Water Baptism Guide
Water baptism is more than a ritual. It’s a public declaration that reflects a personal faith in Jesus Christ. The word baptize is a transliteration of bapto, a term used in the first century to describe immersing a garment in bleach and then dye. The act of baptism symbolizes the cleansing of sin and becoming a new person through Christ.
A water baptism, or immersion, can be performed in a building, pool or natural body of water. This guide is for church leaders performing baptisms in a traditional church setting, typically in a large tank of water called a baptistry.
Guidelines for Performing Water Baptisms
- Have the candidates arrive early. The candidates should have already read the church’s instructions for baptism. At least an hour before the service begins, make sure the water in the baptismal is warm, the doors to the dressing rooms are unlocked, and there are enough gowns.
- Explain what the Bible teaches about baptism. Every candidate should know they have been born again and are being baptized because they are now a Christian. Explain that baptism is not the mode of salvation, but a public testimony of their obedience to God.
If a child is being baptized, let the parents decide whether they understand what they are doing. Young children may be shy and not able to tell you what they have verbalized at home. Give the parents scripture to discuss with the child prior to the baptism.
- Explain the procedures of baptism. If there is more than one candidate, split them up using other elders if necessary. If there is a large crowd, have everyone sit together and talk to them as a group. The elder in charge should take the lead and explain specific instructions.
A typical baptism routine includes having the candidate go to the dressing room, put a robe over their clothes, leave their shoes, socks and other belongings in the dressing room, and then proceed to the baptistry with their towels.
- Explain the role of family and friends. Let them know whether family and friends can go to the tank area with them, or back to the sanctuary before the service begins. Parents should stay with younger children until they have been baptized.
- Demonstrate how a baptism is performed. When everyone is outside the dressing area, use one candidate to demonstrate the procedure of baptism.
- Turn the person as if they were facing the congregation.
- Tell them when the pastor begins to speak you will turn them to the side and have them step forward.
- Hold their nose and wrist with one hand and place your other hand on the small of their back.
- Tell them to keep their legs straight, not bent, until you bring them back up.
- Help each candidate out of the tank and the next one in.
- Lead the candidates into the baptistry. Decide the order of candidates and give the pastor a list so he doesn’t call someone by the wrong name. Move the candidates into the tank area and make them as comfortable as possible. You may have a word of prayer with them at this time.
- Follow the pastor’s lead. Make sure you are ready when the pastor or elder gives you the signal. As soon as you are in the tank area, turn on the light so they know you are there.
- Ask another elder to assist you. Have another elder keep the candidates in order as they help them in and out of the tank. After they exit the tank, give them their towel and hang their robes on a hanger.
The assisting elder should lead those coming out of the water back to the dressing room. Do not leave people standing in wet clothes. If there are more than a few people being baptized, you may need more than one elder to help you.

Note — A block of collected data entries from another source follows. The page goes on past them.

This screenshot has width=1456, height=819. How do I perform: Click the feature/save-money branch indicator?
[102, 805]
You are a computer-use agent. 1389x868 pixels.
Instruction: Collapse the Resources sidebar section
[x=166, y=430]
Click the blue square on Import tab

- Never leave the candidates alone. After everyone is back in the dressing room and you have changed clothes, stay in the hallway until all of the candidates are heading back to the sanctuary. They should never be left alone. If women have been baptized, encourage a female assistant to stay with them.
- Return to the sanctuary. After all of the candidates have been baptized, congratulate each person and assure them of God’s blessing as a result of their obedience. Return to the sanctuary only after everyone has left the dressing area.
Although the process of baptism is simple, it’s an important milestone in the life of every Christian. Pastors, elders, deacons and ushers play a crucial role in this event and must take their responsibility very seriously.